Валера выпил ещё. И как-то сами собой полились звуки, поскакала какофония; нечаянно, невзначай от прикосновения смычка к струнам вырос Шнитке в соавторстве с пьяным Валерой. И то, что звучало, плясало, шабашило, казалось, было бы не понято ни одним музыкальным критиком.
Вот тогда-то стали входить соседи. Они были деликатны, добры, просили скрипку замолчать. Говорили о том, что нельзя играть такую музыку там, где живёт тысяча человек. Валера их не слышал. И тогда начинался мордобой. И скрипка об пол, и смычок об колено.

Когда соседи делали так, Валера читал стихи по-среднеанглийски, будто тем самым защищался от обидчиков, заклиная себя от злых духов. И они били его, казалось, ещё сильнее: ведь они не понимали ни языка, ни музыки.
С тех пор Валеру стали называть англичанином и роняли ему вслед:
— Смотри-ка, Шекспир пошёл!
Утрами Валера ничего не помнил. Он видел разбитую скрипку, сломанный смычок и снова думал о том инязе, на котором ему не суждено оказаться. И тут начиналось всё заново.
Валера жил на пятьдесят рублей стипендии, и мама с бабушкой присылали ему ещё пятьдесят. А скрипка стоила сорок пять. Он мог раз в месяц покупать скрипку и жить на пятьдесят пять. Но пил Валера чаще. Так длилось больше года. И пришло время, когда он в последний раз купил инструмент. Не потому, что не было денег на еду, их не хватало на скрипку.
А как-то вечером выпил Валера водки; полились английские сонеты, прозвучал «Yesterday». Он выпил ещё и ещё и как-то неистово, со всей своей злости стал тарабанить смычком о струны и одновременно читать англичан, что казалось — Лысая Гора где-то рядом. Это было великое «шекспировское» горе, его несбывшаяся мечта, его беда.
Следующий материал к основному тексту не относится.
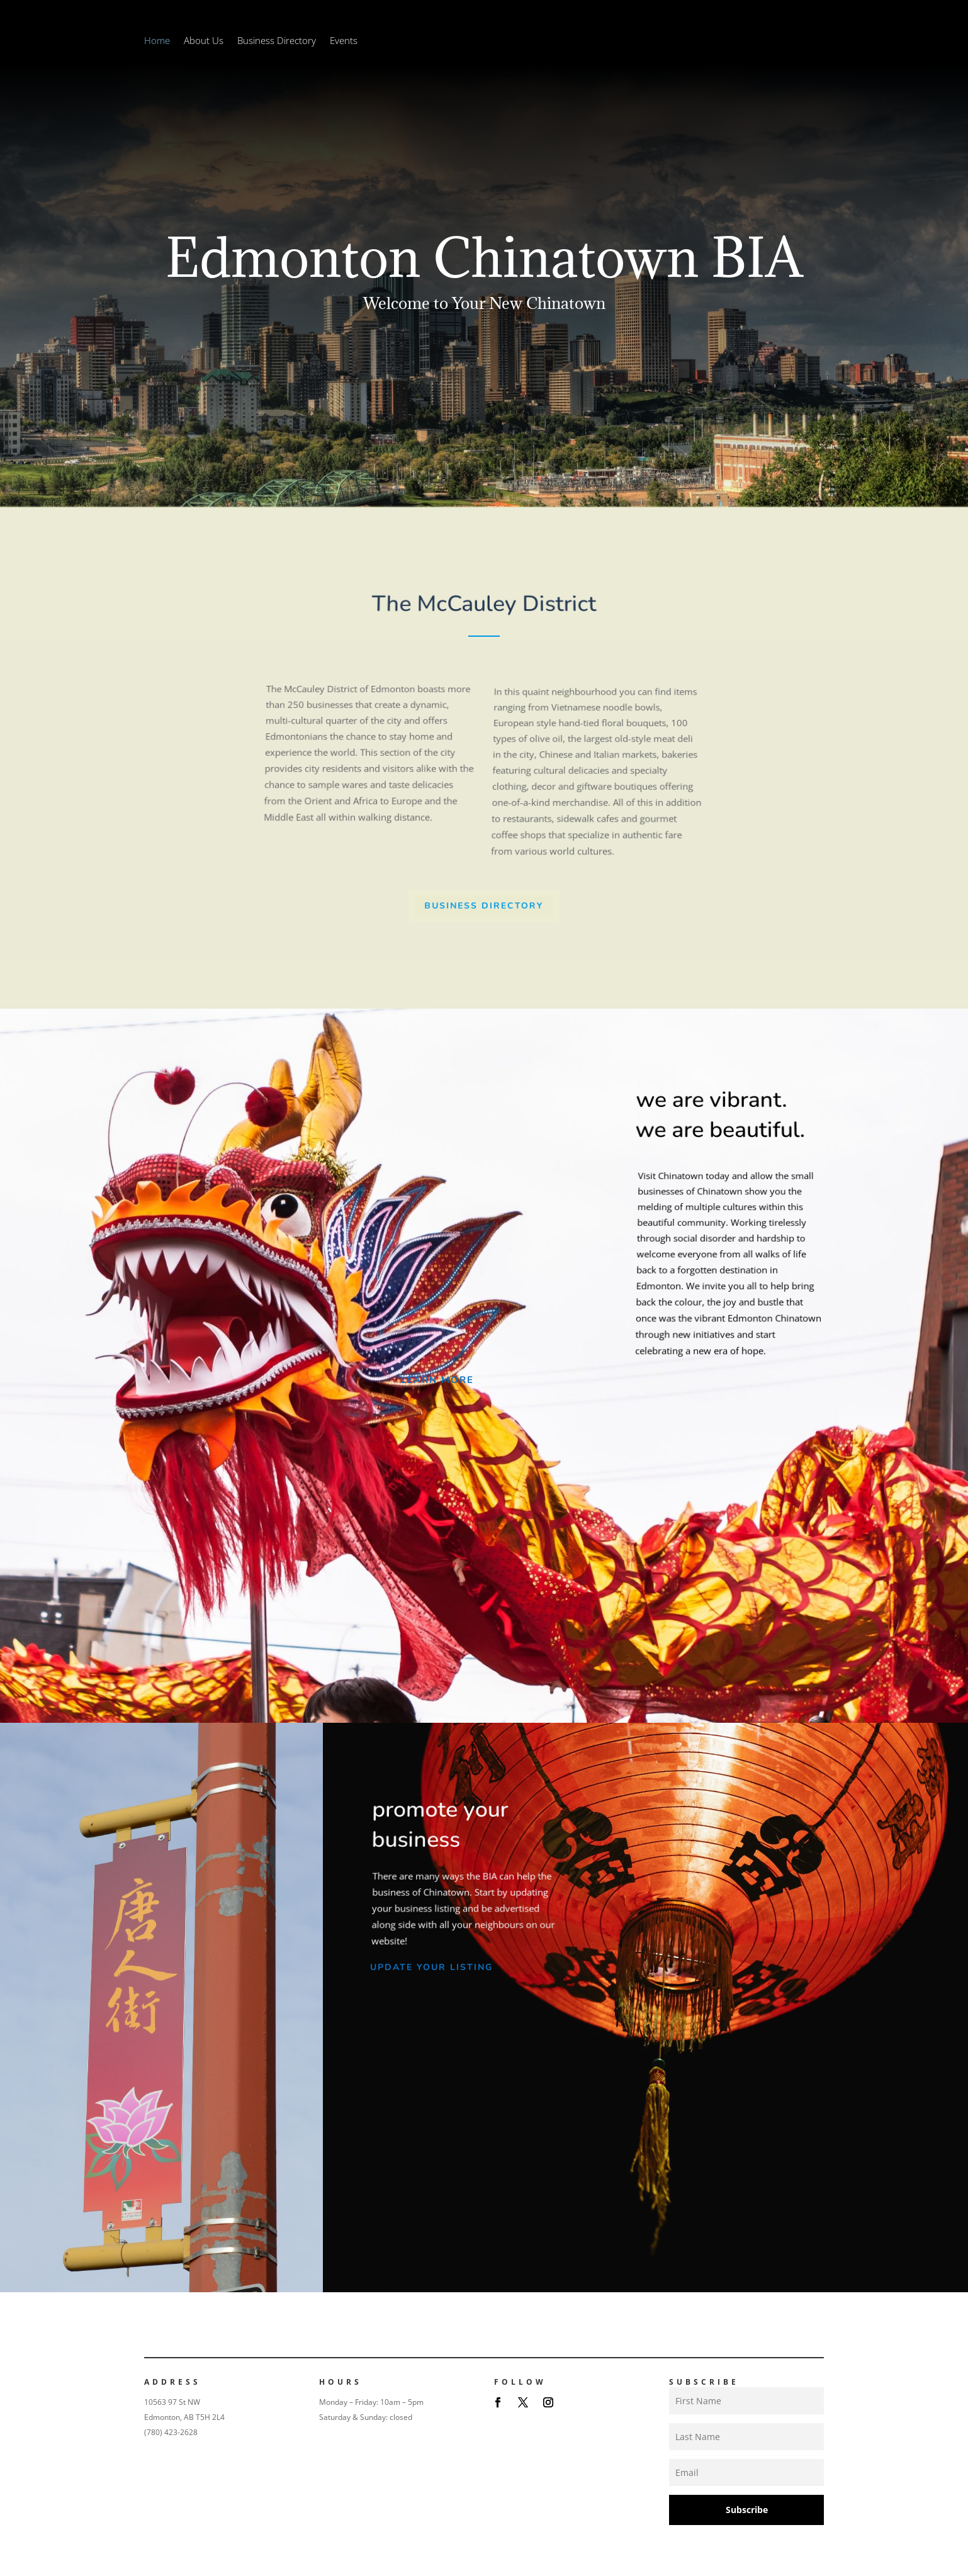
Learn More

Но чужие беды, как известно… И какофония уже не в звуках, а на нервах «шекспировских» соседей. И мордобой, и сломанные смычок, и последняя скрипка.
Мне рассказывал об этом мой приятель. Рассказал и том, что, когда Валера уснул после мордобоя в своей комнате, ничего не помня, пришли общежитские девочки, сдёрнули с него трусы и наклеили ему лейкопластырем к седалищу воздушные шары.
Когда Валера проснулся и увидел, что с ним произошло, то решил избежать позора: пошёл в отдел кадров МГУ и забрал документы. Исчез, уехал к себе в Карелию, в Петрозаводск.
А я думаю, никуда он не уезжал. Он просто воспарил на этих самых шарах, а потом, отлепив их, вознёсся куда-нибудь, например, к берегам Верхнего Ганга. И сидит там, и клеит свою, такую неизбывную, любимую, новоназванную «страдивари». И мне кажется, что мы всё-таки услышим её. Хоть кто-нибудь из нас.